Declines in the U.S. primary aluminum industry aren’t entirely the fault of China, James Breeden with UNO International Trade Strategy argues in a recent white paper. He adds that more trade barriers will hurt the situation rather than help it.

According to the report, “The Aluminum Industry and the ‘China Problem’: A Convenient and Misleading Explanation,” Breeden says the idea that China is solely behind the decline in primary aluminum production in the U.S. “ignores the complexities of a global industry and the strategic missteps of large-scale producers in response to the development of the Chinese aluminum industry.” Instead, he argues that the rise of the Chinese aluminum industry has “exposed existing disadvantages and vulnerabilities experienced by U.S. producers.”

UNO’s analysis notes that primary aluminum production in the U.S. peaked in the 1980s and has been trending lower since that time. In contrast, China’s aluminum expansion began around 2000.

UNO’s report finds that U.S. upstream producers today are dealing with higher energy costs and less efficient technology than producers in China, Canada, Russia and the Middle East. Because of that, U.S. smelters are struggling to compete. In the U.S., it costs $1,732 per ton to produce primary aluminum, the report finds. The global average cost per ton is $1,348. In China, it’s $1,374; in Canada, it’s $1,212; and in Russia it’s $1,268.

Additionally, the U.S. aluminum market has shifted over the past 20 years from upstream production to the downstream markets.

“While the upstream producers of primary aluminum in the United States are facing significant challenges, the downstream industry – consisting of producers specializing in value-added aluminum products – is experiencing robust growth and profitability,” according to the report. “The increased demand for downstream products has offset the struggles of the U.S. primary aluminum sector such that in recent years the entire value chain of the U.S. aluminum industry has posted positive gains in demand and revenue.”
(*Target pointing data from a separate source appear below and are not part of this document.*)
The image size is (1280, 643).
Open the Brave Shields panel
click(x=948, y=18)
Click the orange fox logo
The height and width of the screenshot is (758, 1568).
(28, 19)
In 2014, U.S. aluminum shipments were up 36 percent compared to 2009, the report said.

Finally, Breeden argues that more tariffs and trade restrictions against Chinese aluminum won’t resurrect the U.S. industry.

“U.S. policymakers are faced with a dilemma: succumb to the popular, politically convenient anti-China argument and develop policies – such as trade barriers – to protect a declining and unprofitable sector of the industry at the expense of industry’s downstream business or take this opportunity to implement policies that incentivize aluminum producers to undertake the strategic shift to the growing and more profitable value added market,” the report concludes.